In October 2015, tenKsolar had to reprogram or replace APsystems microinverters at about 100 installation sites in Minnesota, most of them residential.
[updated] "We provided tenKsolar with an inverter which met specifications they outlined, however we found that they were operating the product far outside the parameters of those specifications," said Chris Barrett, APsystems' Director of Engineering and Technical Services. "No other APsystems inverters have experienced similar issues."
And just a year and a half ago, tenKsolar raised $25 million from Goldman Sachs, Kresge Foundation, Oaktree Capital Management and Greencoat Capital. Investors from earlier financing rounds included PrairieGold Venture Partners, ESB Novusmodus and Korea's Hanwha. Since 2010, the firm has raised more than $60 million.

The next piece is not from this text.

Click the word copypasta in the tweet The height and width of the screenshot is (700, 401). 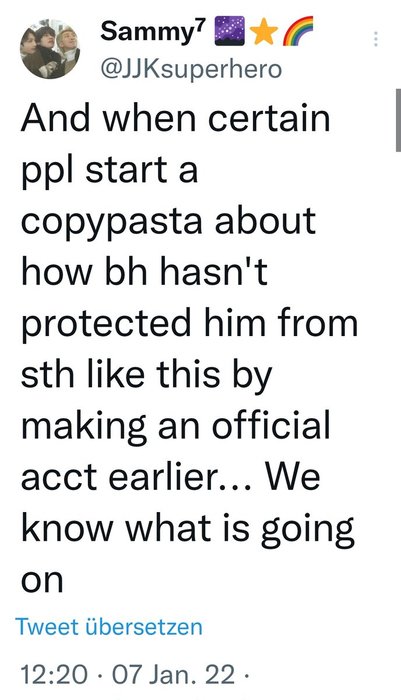pos(111,223)
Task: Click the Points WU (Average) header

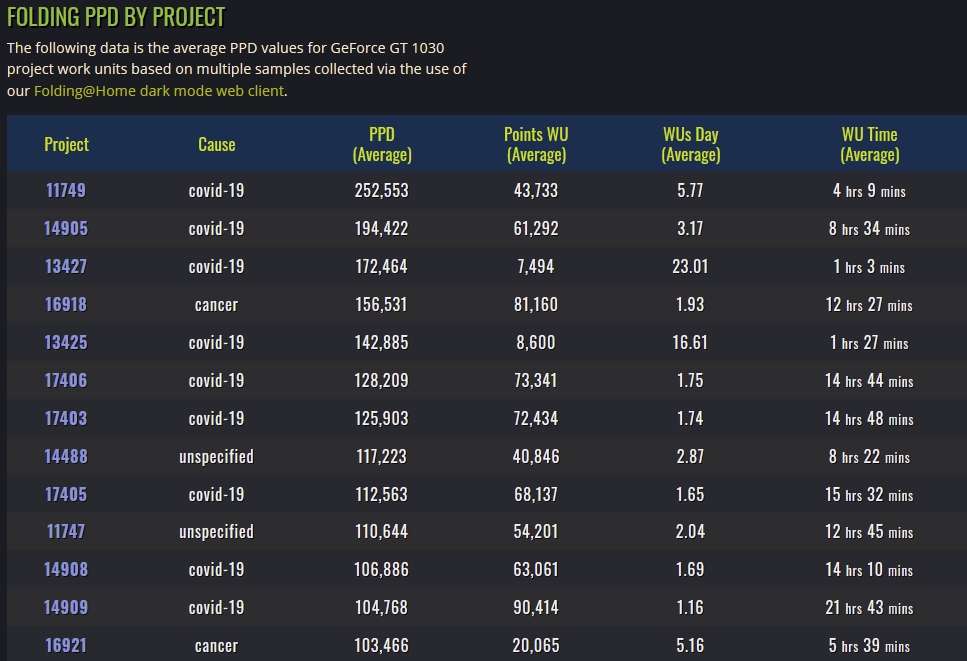Action: [x=536, y=144]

TenKsolar claimed it has produced panels for more than 500 installations, with many in the 1-megawatt range. It partially constructs panels in China and completes them in Minnesota.
At one point, tenKsolar employed more than 90 workers in its Bloomington factory. The CEO at the time, Joel Cannon, said the firm expected sales of $40 million in 2015 and $100 million in 2016. Last year, the company named Jeffrey Hohn, former GM of 3M's renewable energy division, as CEO.
Hohn and other executive staff have not responded to inquiries from GTM.
We've heard from several sources close to the firm suggesting that microinverters, this time from a different vendor (Lead Solar), are the cause of a series of disastrous field failures.
There were "catastrophic potting failures on their Lead Solar 700 and 1400 inverters, and they're failing everywhere," said a source.
Layoffs have impacted "two-thirds" of the staff, with the rest slated to be let go by the end of June. The company is selling off its inventory and looking for a buyer for its technology.
EPC customers of tenKsolar are "using Dow 832 sealant to seal existing Lead Solar 700 W and 1,400 W inverters that are failing from water intrusion owing to failed potting installation during manufacturing in China," a source said.
TenK had a number of good design ideas but "should have focused on one or two of those ideas," according to sources, who acknowledged the difficulty of popularizing a unique solar panel. GTM Research solar analysts and tenKsolar partners appeared to genuinely like the company's technology. Price point was a big issue, but in the end, inverter choices hastened tenKsolar's downfall.